_Exercise description_
Reproduce the lines from the one containing "The height and width of the screenshot is (745, 1536)." through the last line, inclusive, replacing "checkbox" with "check box" and leaving everything else unchanged.

--- START Information given ---

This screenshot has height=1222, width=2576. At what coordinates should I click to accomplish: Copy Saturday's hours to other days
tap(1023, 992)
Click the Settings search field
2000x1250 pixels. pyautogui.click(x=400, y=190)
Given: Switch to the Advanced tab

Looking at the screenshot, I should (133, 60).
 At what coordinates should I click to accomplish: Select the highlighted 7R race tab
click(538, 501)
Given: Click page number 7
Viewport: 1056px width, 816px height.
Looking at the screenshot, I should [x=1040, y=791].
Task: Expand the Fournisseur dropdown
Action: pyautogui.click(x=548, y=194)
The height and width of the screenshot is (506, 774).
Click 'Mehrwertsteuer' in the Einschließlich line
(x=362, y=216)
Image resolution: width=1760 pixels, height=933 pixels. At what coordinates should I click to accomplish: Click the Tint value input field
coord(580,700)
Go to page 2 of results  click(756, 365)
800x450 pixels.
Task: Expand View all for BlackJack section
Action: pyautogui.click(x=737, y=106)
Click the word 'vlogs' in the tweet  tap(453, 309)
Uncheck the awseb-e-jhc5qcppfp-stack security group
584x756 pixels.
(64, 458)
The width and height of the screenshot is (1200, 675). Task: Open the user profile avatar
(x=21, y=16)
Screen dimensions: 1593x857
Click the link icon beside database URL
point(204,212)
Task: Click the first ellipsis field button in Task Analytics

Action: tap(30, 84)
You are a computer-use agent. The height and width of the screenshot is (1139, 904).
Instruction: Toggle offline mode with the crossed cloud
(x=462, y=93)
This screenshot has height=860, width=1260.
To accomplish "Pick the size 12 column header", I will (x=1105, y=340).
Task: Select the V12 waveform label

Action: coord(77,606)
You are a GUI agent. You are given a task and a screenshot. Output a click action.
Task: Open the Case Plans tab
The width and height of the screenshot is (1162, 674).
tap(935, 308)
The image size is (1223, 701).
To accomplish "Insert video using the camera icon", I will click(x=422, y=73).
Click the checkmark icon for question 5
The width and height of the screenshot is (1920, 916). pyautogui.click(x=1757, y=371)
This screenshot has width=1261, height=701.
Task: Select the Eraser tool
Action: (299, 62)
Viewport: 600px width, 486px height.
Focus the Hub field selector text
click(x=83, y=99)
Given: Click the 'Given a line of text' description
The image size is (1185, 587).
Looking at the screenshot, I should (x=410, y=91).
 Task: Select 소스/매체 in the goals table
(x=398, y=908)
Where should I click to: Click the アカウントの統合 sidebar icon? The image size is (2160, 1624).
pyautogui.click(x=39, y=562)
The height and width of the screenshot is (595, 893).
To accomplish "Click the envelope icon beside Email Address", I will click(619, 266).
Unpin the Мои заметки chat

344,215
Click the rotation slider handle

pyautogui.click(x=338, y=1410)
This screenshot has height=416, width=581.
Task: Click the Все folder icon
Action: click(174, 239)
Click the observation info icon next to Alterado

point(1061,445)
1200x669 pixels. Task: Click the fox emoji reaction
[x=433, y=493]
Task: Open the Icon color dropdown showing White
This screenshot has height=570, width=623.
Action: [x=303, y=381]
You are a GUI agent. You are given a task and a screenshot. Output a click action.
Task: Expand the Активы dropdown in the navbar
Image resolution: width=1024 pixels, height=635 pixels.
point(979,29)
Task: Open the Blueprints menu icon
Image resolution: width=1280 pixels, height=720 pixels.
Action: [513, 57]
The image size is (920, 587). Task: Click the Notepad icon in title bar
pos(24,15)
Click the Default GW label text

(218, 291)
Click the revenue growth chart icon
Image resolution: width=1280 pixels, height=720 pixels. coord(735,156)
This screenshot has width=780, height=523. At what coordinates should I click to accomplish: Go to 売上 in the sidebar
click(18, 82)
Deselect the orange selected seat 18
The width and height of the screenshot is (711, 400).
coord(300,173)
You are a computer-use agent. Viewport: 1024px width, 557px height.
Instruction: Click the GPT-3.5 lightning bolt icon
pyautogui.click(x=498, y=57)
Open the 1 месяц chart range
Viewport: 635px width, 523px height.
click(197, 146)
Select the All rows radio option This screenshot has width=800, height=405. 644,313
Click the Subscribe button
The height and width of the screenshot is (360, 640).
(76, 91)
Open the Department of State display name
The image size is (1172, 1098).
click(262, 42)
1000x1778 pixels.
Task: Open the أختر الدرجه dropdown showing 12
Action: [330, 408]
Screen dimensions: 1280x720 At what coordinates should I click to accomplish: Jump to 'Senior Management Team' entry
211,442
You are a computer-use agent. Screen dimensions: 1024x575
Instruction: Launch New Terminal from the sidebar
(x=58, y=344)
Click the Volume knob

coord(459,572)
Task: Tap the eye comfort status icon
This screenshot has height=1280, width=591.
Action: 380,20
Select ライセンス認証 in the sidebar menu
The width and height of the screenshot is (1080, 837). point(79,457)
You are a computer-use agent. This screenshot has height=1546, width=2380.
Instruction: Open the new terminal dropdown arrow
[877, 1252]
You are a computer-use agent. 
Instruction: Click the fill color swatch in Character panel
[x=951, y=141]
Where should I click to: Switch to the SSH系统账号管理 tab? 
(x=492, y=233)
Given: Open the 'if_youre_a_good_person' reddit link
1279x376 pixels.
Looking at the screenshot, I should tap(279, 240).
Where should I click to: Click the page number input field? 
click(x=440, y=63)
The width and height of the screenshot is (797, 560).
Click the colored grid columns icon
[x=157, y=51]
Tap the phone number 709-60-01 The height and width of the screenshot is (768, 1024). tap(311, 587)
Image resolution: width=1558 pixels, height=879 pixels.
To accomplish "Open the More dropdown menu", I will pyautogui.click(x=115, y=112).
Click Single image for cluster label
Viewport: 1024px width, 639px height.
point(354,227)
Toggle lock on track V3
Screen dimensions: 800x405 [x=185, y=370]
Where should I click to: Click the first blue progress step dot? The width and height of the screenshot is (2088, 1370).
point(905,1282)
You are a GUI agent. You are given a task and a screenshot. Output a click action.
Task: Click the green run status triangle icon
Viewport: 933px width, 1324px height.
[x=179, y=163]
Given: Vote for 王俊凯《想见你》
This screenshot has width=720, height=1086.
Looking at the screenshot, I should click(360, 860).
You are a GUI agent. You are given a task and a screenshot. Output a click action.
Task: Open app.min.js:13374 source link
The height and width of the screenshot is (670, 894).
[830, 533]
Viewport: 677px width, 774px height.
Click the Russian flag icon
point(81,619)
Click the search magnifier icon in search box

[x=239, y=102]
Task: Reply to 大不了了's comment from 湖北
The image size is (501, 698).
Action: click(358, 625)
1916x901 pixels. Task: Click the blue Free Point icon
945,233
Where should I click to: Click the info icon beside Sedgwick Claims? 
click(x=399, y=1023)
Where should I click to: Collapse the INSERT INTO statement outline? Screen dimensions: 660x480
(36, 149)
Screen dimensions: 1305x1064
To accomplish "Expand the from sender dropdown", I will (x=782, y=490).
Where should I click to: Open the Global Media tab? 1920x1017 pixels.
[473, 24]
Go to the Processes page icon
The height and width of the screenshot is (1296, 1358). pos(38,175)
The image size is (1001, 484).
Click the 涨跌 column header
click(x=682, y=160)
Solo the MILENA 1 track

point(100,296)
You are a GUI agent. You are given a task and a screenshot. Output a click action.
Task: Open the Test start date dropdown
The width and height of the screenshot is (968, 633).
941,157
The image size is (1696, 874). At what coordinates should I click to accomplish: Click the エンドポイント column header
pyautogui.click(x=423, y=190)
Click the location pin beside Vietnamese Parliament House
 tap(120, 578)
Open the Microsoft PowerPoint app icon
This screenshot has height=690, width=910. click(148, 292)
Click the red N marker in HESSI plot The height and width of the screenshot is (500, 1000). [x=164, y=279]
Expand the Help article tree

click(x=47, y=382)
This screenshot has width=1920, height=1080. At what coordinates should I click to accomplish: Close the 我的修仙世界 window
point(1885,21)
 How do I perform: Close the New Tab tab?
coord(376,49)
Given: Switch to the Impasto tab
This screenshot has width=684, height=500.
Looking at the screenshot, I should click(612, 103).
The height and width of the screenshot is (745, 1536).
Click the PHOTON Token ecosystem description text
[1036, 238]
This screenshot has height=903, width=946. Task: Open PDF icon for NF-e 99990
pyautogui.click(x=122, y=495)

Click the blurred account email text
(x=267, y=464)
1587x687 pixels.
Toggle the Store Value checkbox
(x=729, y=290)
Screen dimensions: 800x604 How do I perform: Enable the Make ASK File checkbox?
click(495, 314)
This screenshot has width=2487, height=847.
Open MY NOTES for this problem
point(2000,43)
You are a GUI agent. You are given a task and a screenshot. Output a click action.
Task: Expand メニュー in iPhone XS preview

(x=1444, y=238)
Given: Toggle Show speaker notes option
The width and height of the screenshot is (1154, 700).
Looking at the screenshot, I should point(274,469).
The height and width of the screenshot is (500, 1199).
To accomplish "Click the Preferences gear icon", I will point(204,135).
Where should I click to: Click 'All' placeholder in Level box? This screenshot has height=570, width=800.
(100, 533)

--- END Information given ---

_Answer to this problem_
The height and width of the screenshot is (745, 1536).
Click the PHOTON Token ecosystem description text
[1036, 238]
This screenshot has height=903, width=946. Task: Open PDF icon for NF-e 99990
pyautogui.click(x=122, y=495)

Click the blurred account email text
(x=267, y=464)
1587x687 pixels.
Toggle the Store Value check box
(x=729, y=290)
Screen dimensions: 800x604 How do I perform: Enable the Make ASK File check box?
click(495, 314)
This screenshot has width=2487, height=847.
Open MY NOTES for this problem
point(2000,43)
You are a GUI agent. You are given a task and a screenshot. Output a click action.
Task: Expand メニュー in iPhone XS preview

(x=1444, y=238)
Given: Toggle Show speaker notes option
The width and height of the screenshot is (1154, 700).
Looking at the screenshot, I should point(274,469).
The height and width of the screenshot is (500, 1199).
To accomplish "Click the Preferences gear icon", I will point(204,135).
Where should I click to: Click 'All' placeholder in Level box? This screenshot has height=570, width=800.
(100, 533)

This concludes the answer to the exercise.